**What you are asked to do:**
Please copy every line of the data in which the string "computer" appears.

Recorded data:

────

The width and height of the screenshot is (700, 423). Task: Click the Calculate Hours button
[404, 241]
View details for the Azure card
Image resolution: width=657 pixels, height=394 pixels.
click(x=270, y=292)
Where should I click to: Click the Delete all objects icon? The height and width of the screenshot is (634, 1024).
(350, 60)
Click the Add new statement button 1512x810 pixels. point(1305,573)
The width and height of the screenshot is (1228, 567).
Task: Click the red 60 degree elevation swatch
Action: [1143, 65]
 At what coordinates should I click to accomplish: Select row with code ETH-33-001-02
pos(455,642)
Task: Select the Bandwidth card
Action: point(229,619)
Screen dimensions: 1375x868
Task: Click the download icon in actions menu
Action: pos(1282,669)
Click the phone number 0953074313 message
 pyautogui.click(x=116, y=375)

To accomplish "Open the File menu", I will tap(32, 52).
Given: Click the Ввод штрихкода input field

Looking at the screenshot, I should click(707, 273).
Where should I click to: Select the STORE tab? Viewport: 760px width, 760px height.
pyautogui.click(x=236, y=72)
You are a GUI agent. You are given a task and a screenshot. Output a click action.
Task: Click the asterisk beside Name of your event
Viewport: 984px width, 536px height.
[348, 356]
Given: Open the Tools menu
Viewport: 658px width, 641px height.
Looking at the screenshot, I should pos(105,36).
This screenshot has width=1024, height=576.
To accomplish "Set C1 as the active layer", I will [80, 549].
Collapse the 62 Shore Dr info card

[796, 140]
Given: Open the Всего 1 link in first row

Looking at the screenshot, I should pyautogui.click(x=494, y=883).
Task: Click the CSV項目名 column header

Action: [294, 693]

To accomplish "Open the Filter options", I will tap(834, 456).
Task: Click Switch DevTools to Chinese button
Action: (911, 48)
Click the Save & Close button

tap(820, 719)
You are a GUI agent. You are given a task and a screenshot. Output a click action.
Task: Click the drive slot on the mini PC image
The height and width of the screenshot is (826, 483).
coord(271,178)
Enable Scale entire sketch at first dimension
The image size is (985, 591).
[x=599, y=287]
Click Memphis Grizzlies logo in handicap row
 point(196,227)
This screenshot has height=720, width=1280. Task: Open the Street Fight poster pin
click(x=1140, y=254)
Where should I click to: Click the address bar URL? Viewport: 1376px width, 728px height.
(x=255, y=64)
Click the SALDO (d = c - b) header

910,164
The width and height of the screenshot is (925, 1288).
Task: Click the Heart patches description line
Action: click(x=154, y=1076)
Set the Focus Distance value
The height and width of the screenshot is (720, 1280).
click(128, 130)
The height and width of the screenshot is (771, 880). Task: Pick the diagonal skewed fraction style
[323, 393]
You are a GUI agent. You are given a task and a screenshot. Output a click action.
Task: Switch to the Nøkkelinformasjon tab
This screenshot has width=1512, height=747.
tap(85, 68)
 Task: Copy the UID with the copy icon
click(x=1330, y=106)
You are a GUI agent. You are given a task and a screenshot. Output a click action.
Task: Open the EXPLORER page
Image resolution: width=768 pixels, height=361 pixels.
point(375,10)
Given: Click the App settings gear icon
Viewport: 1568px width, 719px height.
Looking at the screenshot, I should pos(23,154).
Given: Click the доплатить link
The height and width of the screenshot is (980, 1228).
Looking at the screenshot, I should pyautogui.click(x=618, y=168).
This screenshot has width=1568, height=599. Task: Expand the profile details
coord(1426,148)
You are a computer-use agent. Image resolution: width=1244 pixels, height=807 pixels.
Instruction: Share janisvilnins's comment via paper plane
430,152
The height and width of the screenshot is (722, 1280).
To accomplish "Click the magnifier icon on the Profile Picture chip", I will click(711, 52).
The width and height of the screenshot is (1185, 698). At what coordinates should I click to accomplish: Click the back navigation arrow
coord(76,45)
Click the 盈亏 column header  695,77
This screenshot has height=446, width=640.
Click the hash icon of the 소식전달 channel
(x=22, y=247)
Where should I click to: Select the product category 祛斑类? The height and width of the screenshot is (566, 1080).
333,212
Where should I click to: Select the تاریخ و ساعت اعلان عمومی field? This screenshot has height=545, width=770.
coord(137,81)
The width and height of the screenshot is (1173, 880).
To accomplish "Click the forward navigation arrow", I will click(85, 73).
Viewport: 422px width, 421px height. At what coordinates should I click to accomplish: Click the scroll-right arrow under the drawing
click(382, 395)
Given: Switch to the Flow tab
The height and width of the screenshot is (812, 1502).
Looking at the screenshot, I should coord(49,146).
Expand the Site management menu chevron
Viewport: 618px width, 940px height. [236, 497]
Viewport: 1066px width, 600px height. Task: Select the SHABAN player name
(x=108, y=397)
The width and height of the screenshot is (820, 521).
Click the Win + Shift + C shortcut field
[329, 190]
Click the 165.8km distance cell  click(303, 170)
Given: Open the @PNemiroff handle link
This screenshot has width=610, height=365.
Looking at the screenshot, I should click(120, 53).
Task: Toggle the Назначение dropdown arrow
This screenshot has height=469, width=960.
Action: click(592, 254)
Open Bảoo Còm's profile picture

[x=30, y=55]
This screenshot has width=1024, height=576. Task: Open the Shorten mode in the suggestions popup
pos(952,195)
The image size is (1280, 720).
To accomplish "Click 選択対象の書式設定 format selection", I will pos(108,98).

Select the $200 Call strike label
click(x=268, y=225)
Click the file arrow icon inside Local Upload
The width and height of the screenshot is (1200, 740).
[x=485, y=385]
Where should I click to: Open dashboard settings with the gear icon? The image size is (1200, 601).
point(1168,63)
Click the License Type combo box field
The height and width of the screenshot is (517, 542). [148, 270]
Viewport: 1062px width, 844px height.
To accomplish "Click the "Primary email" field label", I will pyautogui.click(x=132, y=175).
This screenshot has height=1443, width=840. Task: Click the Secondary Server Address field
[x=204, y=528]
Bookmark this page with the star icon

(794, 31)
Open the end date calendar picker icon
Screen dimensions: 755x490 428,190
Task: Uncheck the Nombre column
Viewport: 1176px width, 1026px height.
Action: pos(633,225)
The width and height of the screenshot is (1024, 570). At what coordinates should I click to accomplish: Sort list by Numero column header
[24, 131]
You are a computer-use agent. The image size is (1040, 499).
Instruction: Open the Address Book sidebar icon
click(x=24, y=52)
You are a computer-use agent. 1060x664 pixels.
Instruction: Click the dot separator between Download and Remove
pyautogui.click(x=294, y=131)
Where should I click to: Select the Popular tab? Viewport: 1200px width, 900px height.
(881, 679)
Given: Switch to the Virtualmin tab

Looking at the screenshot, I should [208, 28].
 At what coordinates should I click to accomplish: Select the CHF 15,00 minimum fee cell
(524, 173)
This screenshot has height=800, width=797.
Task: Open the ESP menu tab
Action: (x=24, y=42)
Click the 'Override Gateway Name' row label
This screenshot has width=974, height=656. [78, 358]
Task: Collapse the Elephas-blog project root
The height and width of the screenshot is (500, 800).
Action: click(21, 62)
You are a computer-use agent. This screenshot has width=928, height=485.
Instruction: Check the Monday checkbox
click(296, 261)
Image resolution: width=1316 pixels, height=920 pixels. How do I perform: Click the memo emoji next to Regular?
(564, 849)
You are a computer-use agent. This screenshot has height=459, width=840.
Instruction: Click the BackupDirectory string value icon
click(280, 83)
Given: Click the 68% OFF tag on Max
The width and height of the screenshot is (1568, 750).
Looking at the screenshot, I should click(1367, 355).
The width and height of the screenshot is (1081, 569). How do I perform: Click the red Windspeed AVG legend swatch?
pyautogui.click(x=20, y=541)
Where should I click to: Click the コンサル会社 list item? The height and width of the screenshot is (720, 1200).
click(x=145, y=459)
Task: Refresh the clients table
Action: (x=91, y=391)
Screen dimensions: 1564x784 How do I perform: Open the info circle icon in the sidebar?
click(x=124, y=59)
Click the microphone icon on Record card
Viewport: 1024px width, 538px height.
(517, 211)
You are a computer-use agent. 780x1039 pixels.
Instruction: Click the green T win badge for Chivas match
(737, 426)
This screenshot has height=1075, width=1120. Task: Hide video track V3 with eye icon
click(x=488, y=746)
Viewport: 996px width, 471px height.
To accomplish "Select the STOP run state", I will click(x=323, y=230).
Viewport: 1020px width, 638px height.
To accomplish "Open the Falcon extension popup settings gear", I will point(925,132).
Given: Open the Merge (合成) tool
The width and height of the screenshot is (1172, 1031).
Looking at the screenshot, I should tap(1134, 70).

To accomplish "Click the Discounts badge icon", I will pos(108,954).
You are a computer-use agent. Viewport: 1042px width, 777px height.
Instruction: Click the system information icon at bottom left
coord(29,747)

────

**Problem solution:**
You are a computer-use agent. Image resolution: width=1244 pixels, height=807 pixels.
You are a computer-use agent. The image size is (1040, 499).
You are a computer-use agent. 1060x664 pixels.
You are a computer-use agent. This screenshot has width=928, height=485.
You are a computer-use agent. This screenshot has height=459, width=840.
You are a computer-use agent. 780x1039 pixels.
You are a computer-use agent. Viewport: 1042px width, 777px height.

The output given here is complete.